Requirements:
1. Translate this sentence from the web scraping guide into Spanish: "Web scraping tools require frequent updates to adapt and get the job done."
2. Pick up the web scraping guide after its last sentence and write the next part.

The Ultimate Guide to Web Scraping with JavaScript and Node.Js

Let’s be honest. From here on out, the Internet’s data volume will only get bigger and bigger. There’s really nothing we can do about it. This is where Web Scrapers come into the picture.

In the following article, we will show you how to build your own web scraper using JavaScript as the main programming language.

Understanding web scraping

A web scraper is a piece of software that helps you automate the tedious process of collecting useful data from third-party websites. Usually, this procedure involves making a request to a specific web page, reading the HTML code, and breaking down that code to gather some data.

Let’s say you want to create a price comparison platform. You need the prices of several items from a couple of online shops. A web scraping tool can help you manage this in a couple of minutes.

Maybe you’re trying to get some new leads for your company or even get the most favourable flight or hotel prices. While we were crawling the web, researching for this article we stumbled upon Brisk Voyage.

Brisk Voyage is a web application that helps its users find cheap, last-minute weekend trips. Using some sort of web scraping technology, they manage to constantly check flight and hotel prices. When the web scraper finds a trip that’s a low-priced outlier, the user receives an email with the booking instructions. You can read more about it here.

Developers are using web scrapers for all kinds of data fetching but the most used cases are the following:

  • Market analysis
  • Price comparison
  • Lead generation
  • Academic research
  • Collecting training and testing datasets for Machine Learning

You know those little tick boxes that make you admit you’re not a robot? Oh well, they don’t always succeed in keeping the bots away.

But most of the time they do, and when search engines find out you’re trying to scrape their website without permission, they restrict your access.

Another obstacle web scrapers face is represented by the changes in a website’s structure. One small change in the website’s structure can make us waste a lot of time. Web scraping tools require frequent updates to adapt and get the job done.

One other challenge web scrapers face is called geo-blocking. Based on your physical location, a website can completely ban your access if requests come from untrustworthy regions.

Dataset excerpts:
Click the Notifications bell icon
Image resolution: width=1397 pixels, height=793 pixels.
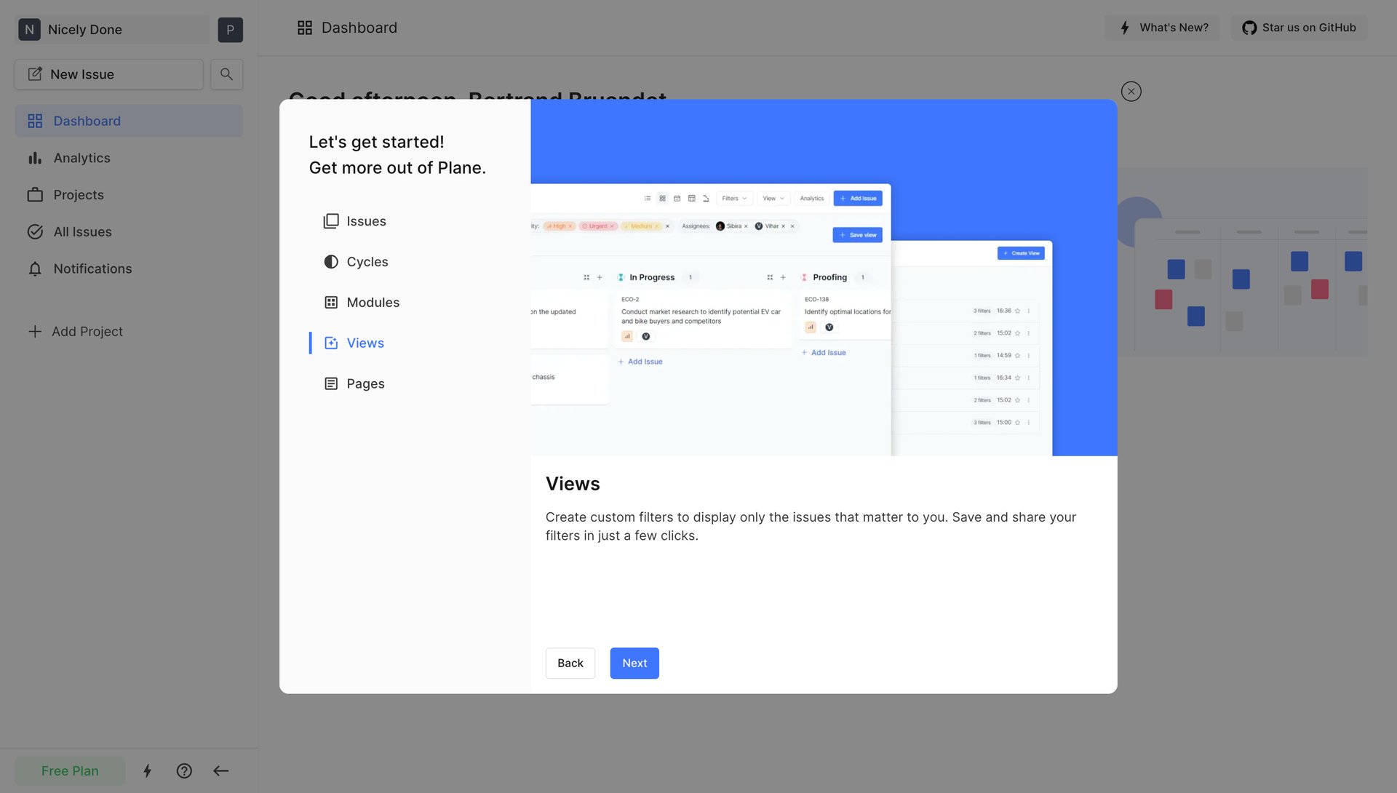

---

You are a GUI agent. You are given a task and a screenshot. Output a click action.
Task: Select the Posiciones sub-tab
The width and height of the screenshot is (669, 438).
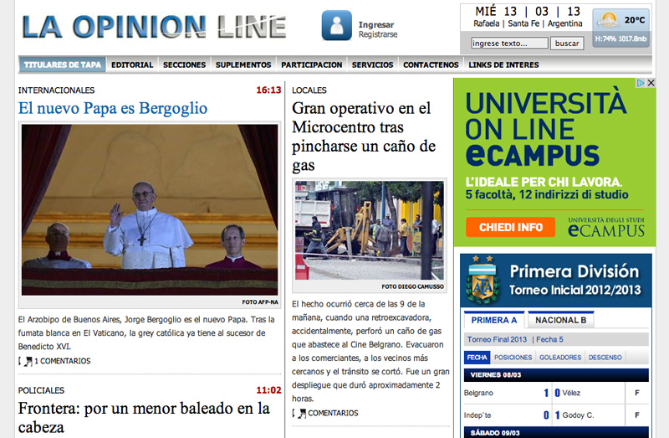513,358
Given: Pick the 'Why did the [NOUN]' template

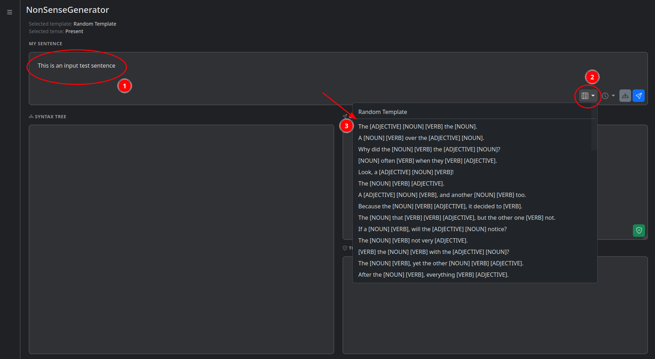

Responses to the exercise:
1. Las herramientas de web scraping necesitan actualizaciones frecuentes para adaptarse y hacer su trabajo.

2.
To combat these challenges and help you focus on building your product we created WebScrapingAPI. It’s an easy-to-use, enterprise-grade scaled API that helps you collect and manage HTML data. We’re obsessed with speed, we use a global rotating proxy network and we have more than 10.000 clients already using our services. If you feel like you don’t have the time to build the web scraper from scratch, you can give WebScrapingAPI a try by using the free tier.

Most web applications supply an API that allows users to get access to their data in a predetermined, organized way. The user will make a request to a specific endpoint and the application responds with all the data the user specifically asked for. More often than not, the data will already be formatted as a JSON object.

When using an Application Programming Interface you normally don’t have to worry about the previously presented obstacles. Be that as it may, APIs can also receive updates. In this situation, the user has to always keep an eye on the API he’s using and update the code accordingly to not lose its functionality.

Furthermore, the documentation of an API matters a lot. If an API functionality it’s not clearly documented the user finds itself wasting a lot of time.

Understanding the Web

A good understanding of the Internet requires a lot of knowledge. Let’s go through a brief introduction to all the terms you need to better understand web scraping.

HTTP or HyperText Transfer Protocol is the foundation of any data exchange on the web. As the name suggests, HTTP is a client-server convention. An HTTP client like a web browser, opens a connection to an HTTP server and sends a message, like: “Hey! What’s up? Do you mind passing me those images?”. The server typically offers a response, as the HTML code, and closes the connection.

Let’s say you need to visit Google. If you type the address in the web browser and hit enter, the HTTP client (the browser) will send the following message to the server:

GET / HTTP/1.1
Host: google.com
Accept: text/html,application/xhtml+xml,application/xml;q=0.9,image/web\
p,*/*;q=0.8
Accept-Encoding: gzip, deflate, sdch, br
Connection: keep-alive
User-Agent: Mozilla/5.0 (Macintosh; Intel Mac OS X 10_11_6) AppleWebKit\
/537.36 (KHTML, like Gecko) Chrome/56.0.2924.87 Safari/537.36

The first line of the message contains the request method (GET), the path we made the request to (in our case is just ‘/’ because we only accessed www.google.com), the version of the HTTP protocol, and multiple headers, like Connection or User-Agent. There are many other types of headers you should check out.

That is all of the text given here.